How do you think I felt a few years ago in Boston carrying two jugs of Fat
Bastard wine to the check out????

MMMMM----- Recipe via Meal-Master (tm) v8.06
 
      Title: Tequila Chicken
 Categories: Poultry, Booze, Marinades, Citrus
      Yield: 4 servings
 
    1/4 c  Tequila
      2 tb Fresh lime juice
      1 ts Lime zest
      1 tb Honey
      1 sm Clove garlic; pressed
      1 tb Minced fresh cilantro
      1 tb Olive oil
      1 sm Jalapeño; stemmed, seeded,
           - minced
    1/2 ts Salt
      4    Chicken breast halves; boned
           - skinned
           -=OR=-
      8    Chicken thighs; boned,
           - skinned
 
  Mix all ingredients and place in a glass dish or 1-gallon
  freezer bag. Add chicken and marinate overnight or at least
  8 hours.
  
  You'll love this this wonderful marinated chicken dish
  whether you bake it in your oven or grill it on the patio.
  
  When you're ready to cook the chicken, drain it and pour
  the marinade into a small saucepan. Over medium heat, bring
  the marinade to a boil and boil gently for at least 4 min.
  Reduce heat and simmer until chicken is done.
  
  To grill the chicken, cook it, uncovered, over med-hot coals,
  basting it with some of the marinade, until it is cooked through.
  
  To bake the chicken, place the breasts in a small Pyrex dish,
  cover tightly with aluminum foil, and bake in a 450°F preheated
  oven for 16 to 18 minutes, until cooked through. Uncover the
  chicken for the last 3 minutes of baking time.
  
  Do not serve immediately, but cover with aluminum foil and let
  chicken rest for 5 to 10 minutes. Serve whole or sliced, topped
  with the cooked marinade.
  
  Makes 4 servings.
  
  Note: If you use the sauce both for basting and serving on the
  side, be sure to separate the sauce used for basting from the
  sauce you will serve.
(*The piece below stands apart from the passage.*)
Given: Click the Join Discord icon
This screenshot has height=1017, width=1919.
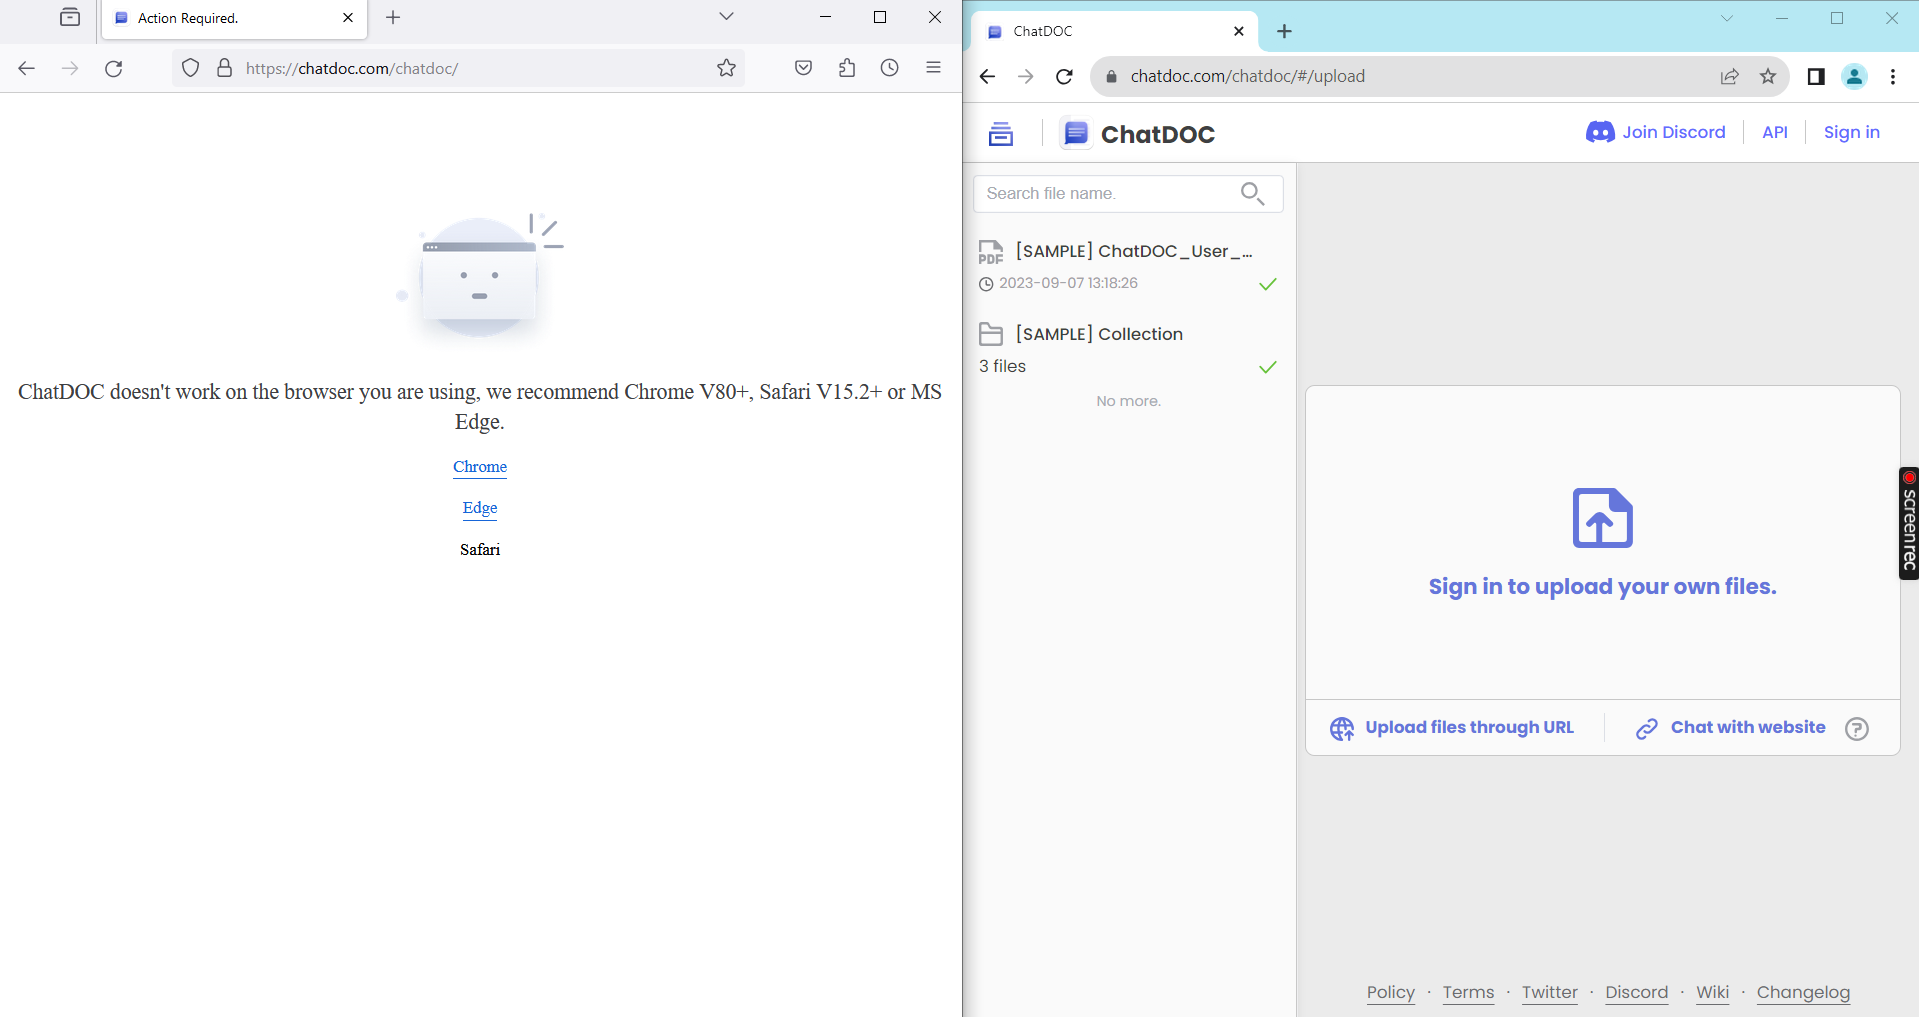Looking at the screenshot, I should 1599,131.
The sauce used for basting will accumulate
  raw meat juices via your basting brush or mop as you baste and,
  therefore, should not be eaten.
  
  This recipe is easily doubled or tripled for a larger gathering
  or larger appetites.
  
  FROM: Texas Cooking Online's Weekly E-mail
  
  MM Format by Dave Drum; 16 May 2008
  
  Uncle Dirty Dave's Archives
 
MMMMM

... "About the possum" said the 'gator, "I ate 'er."